### Provided material:
:::::
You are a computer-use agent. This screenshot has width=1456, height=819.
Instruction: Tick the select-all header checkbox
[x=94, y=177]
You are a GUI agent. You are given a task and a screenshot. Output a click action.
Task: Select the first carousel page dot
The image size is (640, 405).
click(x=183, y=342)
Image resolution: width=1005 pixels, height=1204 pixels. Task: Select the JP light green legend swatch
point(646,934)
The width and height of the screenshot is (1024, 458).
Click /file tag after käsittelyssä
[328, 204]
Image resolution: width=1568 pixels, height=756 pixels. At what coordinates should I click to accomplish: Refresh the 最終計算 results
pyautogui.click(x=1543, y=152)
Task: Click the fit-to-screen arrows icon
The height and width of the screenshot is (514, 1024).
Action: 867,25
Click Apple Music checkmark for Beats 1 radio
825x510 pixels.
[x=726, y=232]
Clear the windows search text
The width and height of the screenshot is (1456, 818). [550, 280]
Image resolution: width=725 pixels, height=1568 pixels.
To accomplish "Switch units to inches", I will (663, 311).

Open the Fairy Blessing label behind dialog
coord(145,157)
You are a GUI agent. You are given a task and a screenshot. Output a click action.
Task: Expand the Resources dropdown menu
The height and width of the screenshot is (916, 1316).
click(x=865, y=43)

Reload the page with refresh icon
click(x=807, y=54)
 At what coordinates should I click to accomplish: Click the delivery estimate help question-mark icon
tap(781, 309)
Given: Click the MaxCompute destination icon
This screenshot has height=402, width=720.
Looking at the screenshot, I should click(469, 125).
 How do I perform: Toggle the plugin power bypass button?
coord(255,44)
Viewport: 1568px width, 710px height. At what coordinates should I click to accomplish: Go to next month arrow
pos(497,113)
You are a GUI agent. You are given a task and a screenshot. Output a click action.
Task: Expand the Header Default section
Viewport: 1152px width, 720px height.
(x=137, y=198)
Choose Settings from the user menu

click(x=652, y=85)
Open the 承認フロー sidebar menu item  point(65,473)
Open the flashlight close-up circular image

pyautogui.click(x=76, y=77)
:::::
### Your task:
Render every line of the rows above as a numbered list, leaving out the blank lines.

### Written answer:
1. You are a computer-use agent. This screenshot has width=1456, height=819.
2. Instruction: Tick the select-all header checkbox
3. [x=94, y=177]
4. You are a GUI agent. You are given a task and a screenshot. Output a click action.
5. Task: Select the first carousel page dot
6. The image size is (640, 405).
7. click(x=183, y=342)
8. Image resolution: width=1005 pixels, height=1204 pixels. Task: Select the JP light green legend swatch
9. point(646,934)
10. The width and height of the screenshot is (1024, 458).
11. Click /file tag after käsittelyssä
12. [328, 204]
13. Image resolution: width=1568 pixels, height=756 pixels. At what coordinates should I click to accomplish: Refresh the 最終計算 results
14. pyautogui.click(x=1543, y=152)
15. Task: Click the fit-to-screen arrows icon
16. The height and width of the screenshot is (514, 1024).
17. Action: 867,25
18. Click Apple Music checkmark for Beats 1 radio
19. 825x510 pixels.
20. [x=726, y=232]
21. Clear the windows search text
22. The width and height of the screenshot is (1456, 818). [550, 280]
23. Image resolution: width=725 pixels, height=1568 pixels.
24. To accomplish "Switch units to inches", I will (663, 311).
25. Open the Fairy Blessing label behind dialog
26. coord(145,157)
27. You are a GUI agent. You are given a task and a screenshot. Output a click action.
28. Task: Expand the Resources dropdown menu
29. The height and width of the screenshot is (916, 1316).
30. click(x=865, y=43)
31. Reload the page with refresh icon
32. click(x=807, y=54)
33.  At what coordinates should I click to accomplish: Click the delivery estimate help question-mark icon
34. tap(781, 309)
35. Given: Click the MaxCompute destination icon
36. This screenshot has height=402, width=720.
37. Looking at the screenshot, I should click(469, 125).
38.  How do I perform: Toggle the plugin power bypass button?
39. coord(255,44)
40. Viewport: 1568px width, 710px height. At what coordinates should I click to accomplish: Go to next month arrow
41. pos(497,113)
42. You are a GUI agent. You are given a task and a screenshot. Output a click action.
43. Task: Expand the Header Default section
44. Viewport: 1152px width, 720px height.
45. (x=137, y=198)
46. Choose Settings from the user menu
47. click(x=652, y=85)
48. Open the 承認フロー sidebar menu item  point(65,473)
49. Open the flashlight close-up circular image
50. pyautogui.click(x=76, y=77)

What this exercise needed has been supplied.